_WHAT YOU HAVE TO DO_.
Show all lines containing "agent" from the data below.

_INPUT DATA_.
###

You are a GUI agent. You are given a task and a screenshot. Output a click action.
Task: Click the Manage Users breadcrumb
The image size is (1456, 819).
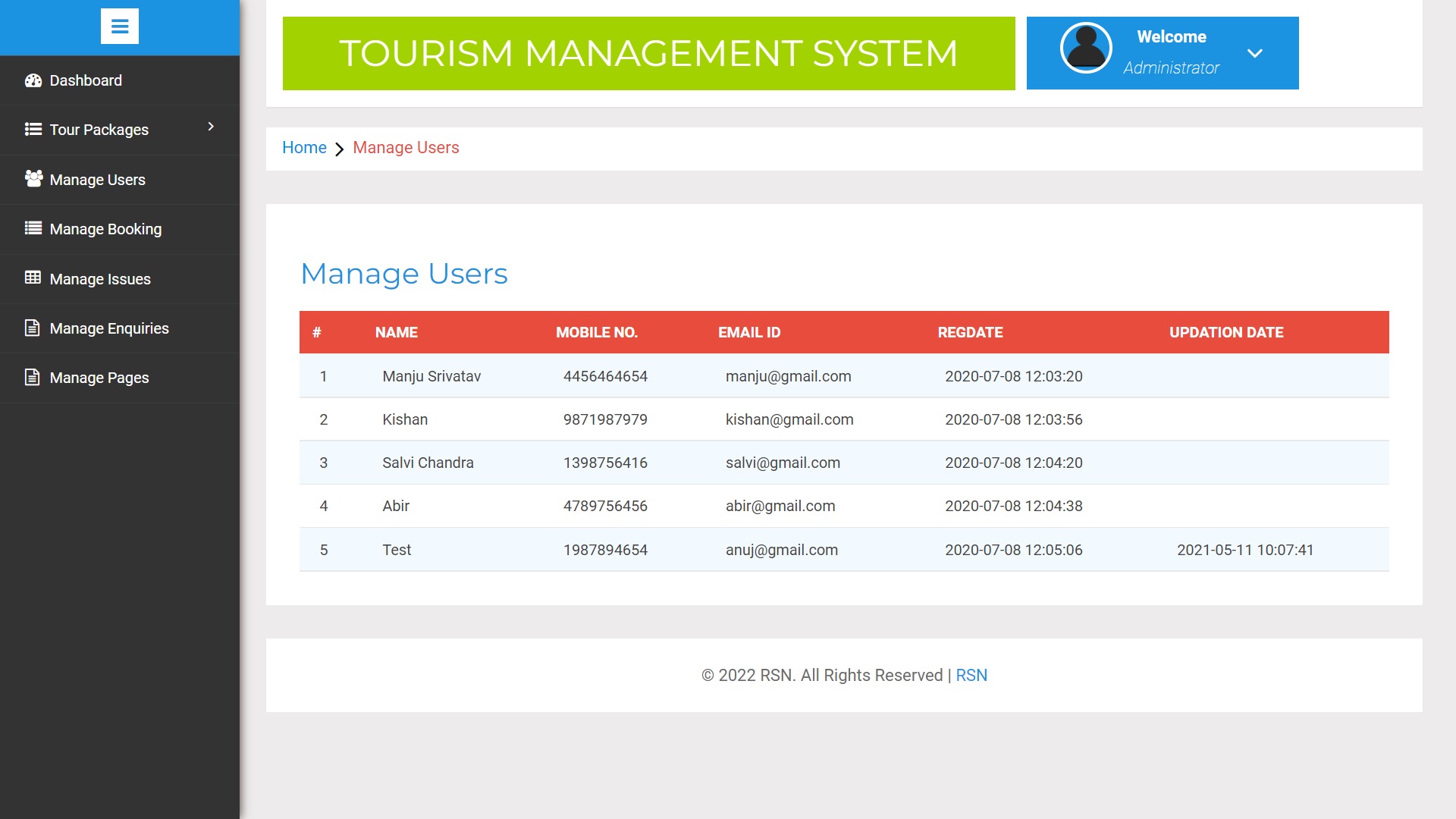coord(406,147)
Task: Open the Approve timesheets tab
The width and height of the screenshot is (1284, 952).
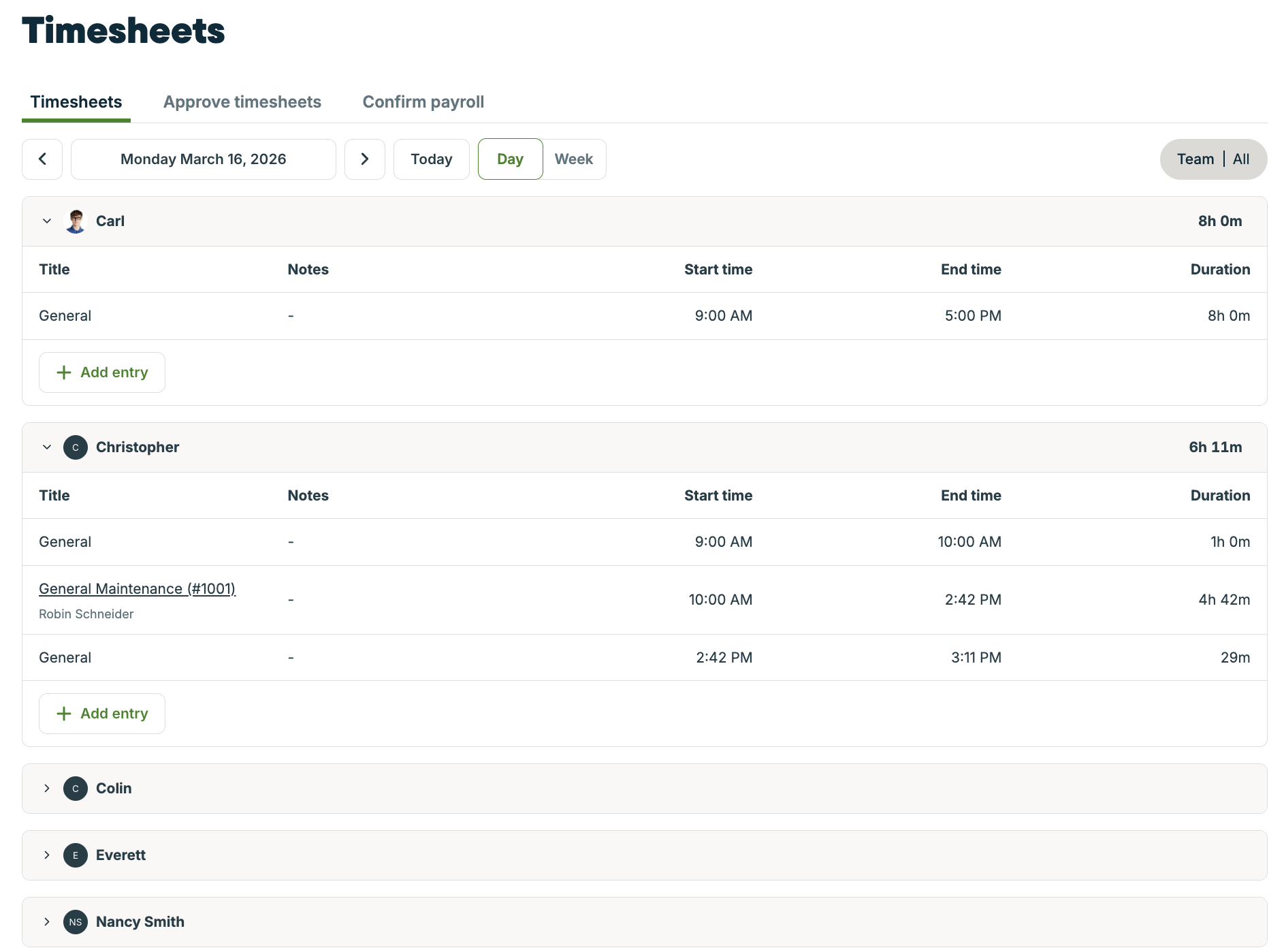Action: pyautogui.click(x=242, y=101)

###

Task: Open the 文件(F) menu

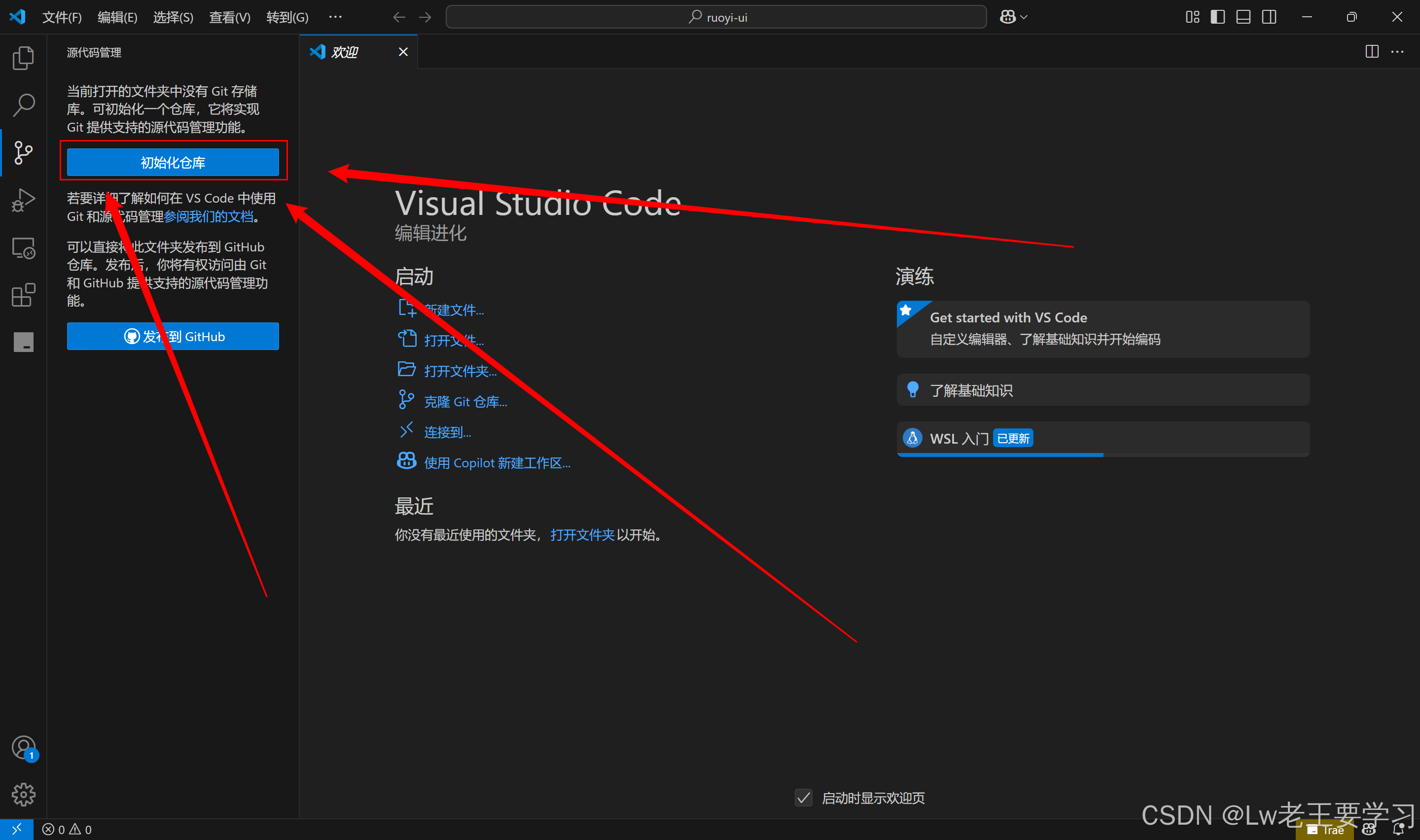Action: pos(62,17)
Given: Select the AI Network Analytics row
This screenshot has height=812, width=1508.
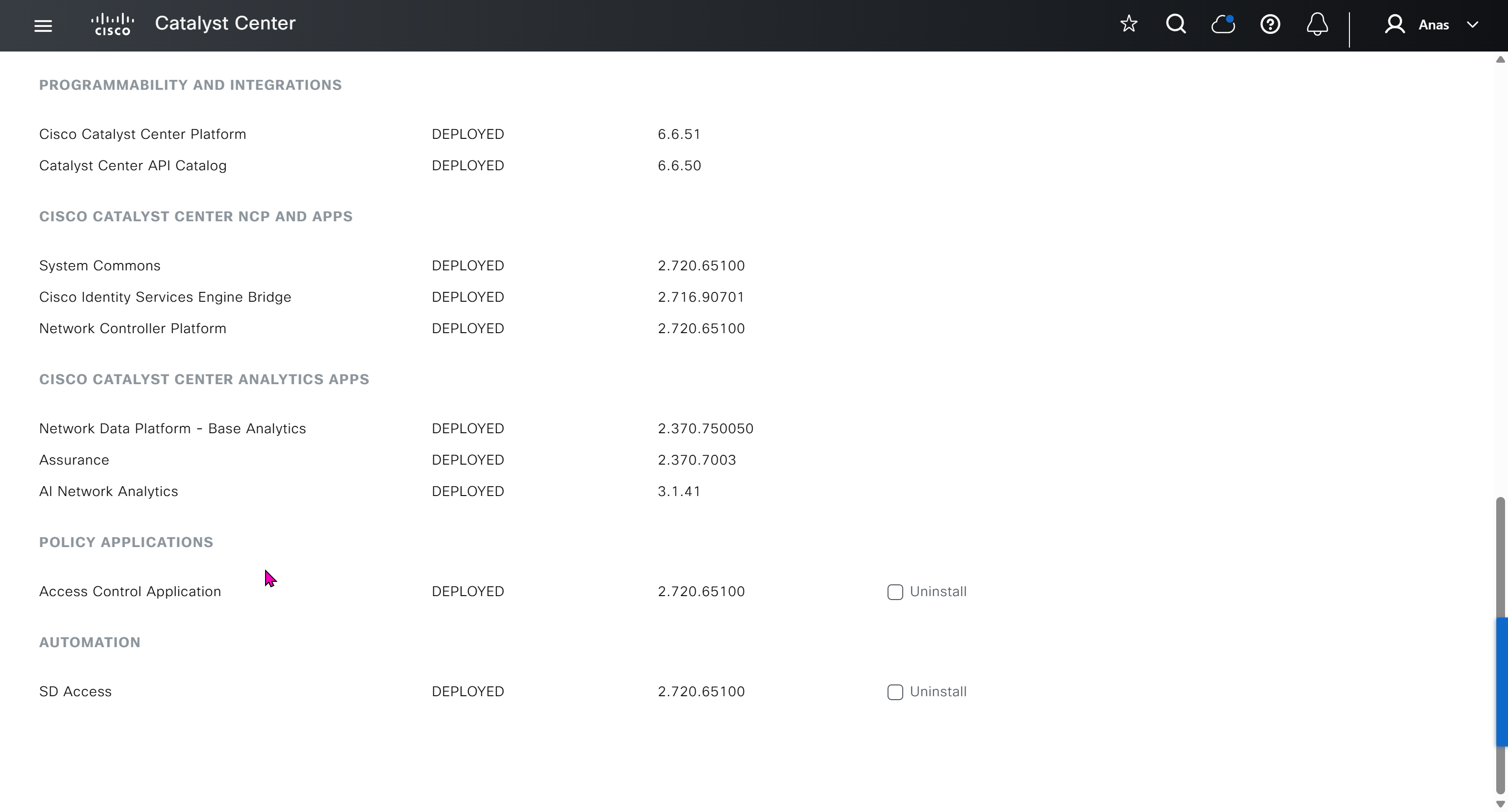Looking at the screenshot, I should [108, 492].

###

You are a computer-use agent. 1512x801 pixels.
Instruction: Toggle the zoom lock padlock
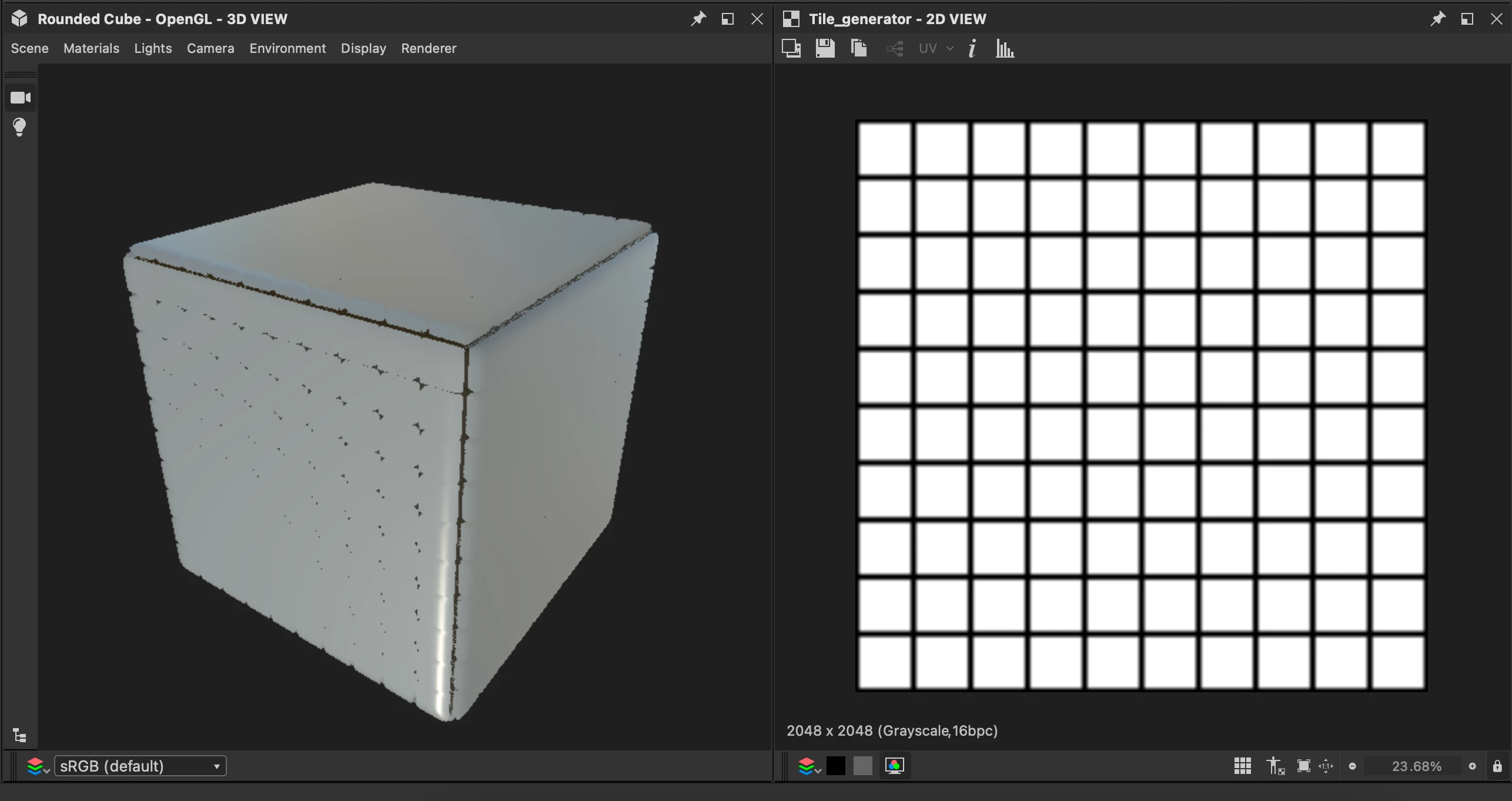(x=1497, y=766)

###

_RESPONSE TO THIS TASK_.
You are a GUI agent. You are given a task and a screenshot. Output a click action.
You are a computer-use agent. 1512x801 pixels.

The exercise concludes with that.